The CIA Book Club: 'entertaining and vivid' book explores a huge Cold War secret

Charlie English's 'gripping' narrative explores a covert smuggling operation across the Iron Curtain

Book cover of The CIA Book Club by Charlie English
The CIA Book Club by Charlie English focuses particular attention on the agency's smuggling operation in Poland
(Image credit: HarperCollins UK)

In March 1984, customs officials at the port of Swinoujscie, in northwestern Poland, spotted something suspicious about a truck that had "arrived on an overnight ferry from Copenhagen", said Luke Harding in The Observer.

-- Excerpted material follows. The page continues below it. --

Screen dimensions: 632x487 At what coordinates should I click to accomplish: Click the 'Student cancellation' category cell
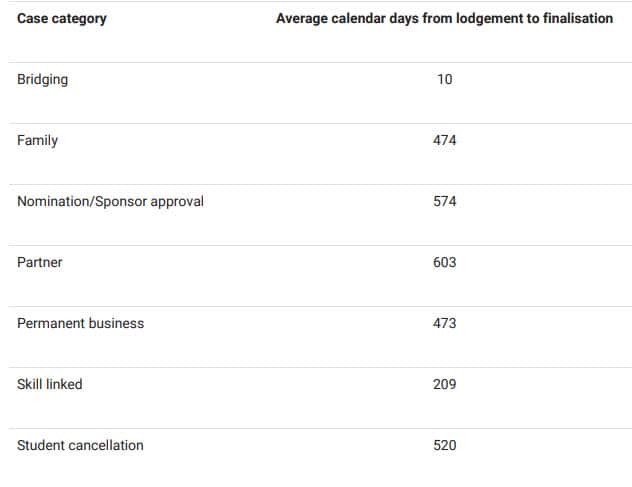pyautogui.click(x=80, y=445)
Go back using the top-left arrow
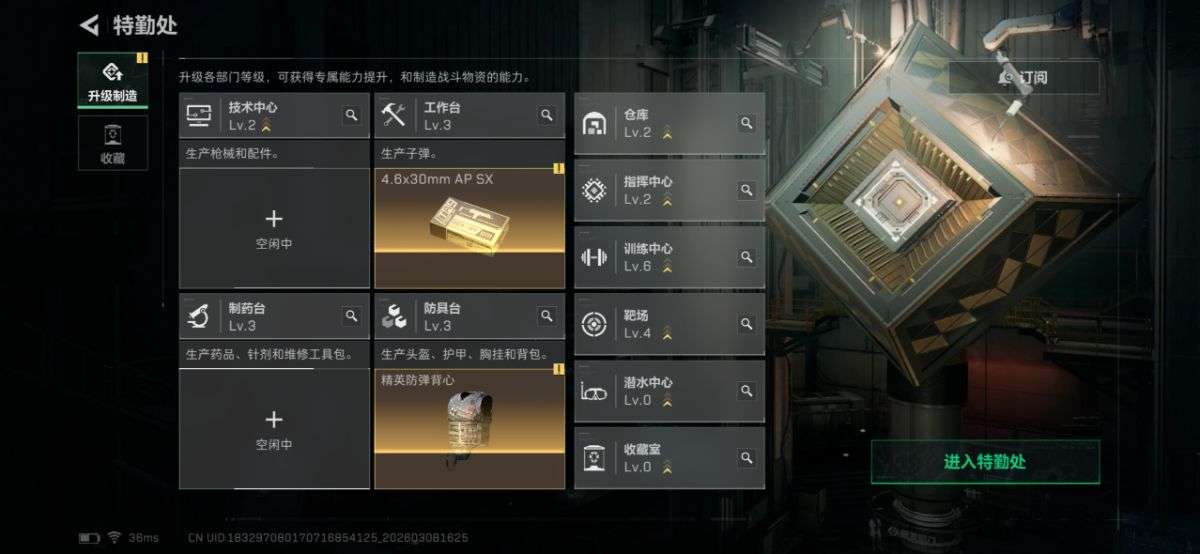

While inspecting its contents, they noticed that its interior was disproportionately small. Breaking through a walled-off panel, the officials found a cache of 800 books and pamphlets, along with "illicit printing presses" and "forbidden walkie-talkies". The source of this "reactionary propaganda" was none other than the CIA, which over a 35-year period sought to sow dissent in eastern Europe by flooding it with books, magazines and videotapes banned behind the Iron Curtain. "The methods used were ingenious": copies of Orwell's "Nineteen Eighty-Four" were floated over the border in balloons; Solzhenitsyn's "The Gulag Archipelago" was stuffed into a baby's nappy on a flight to Warsaw.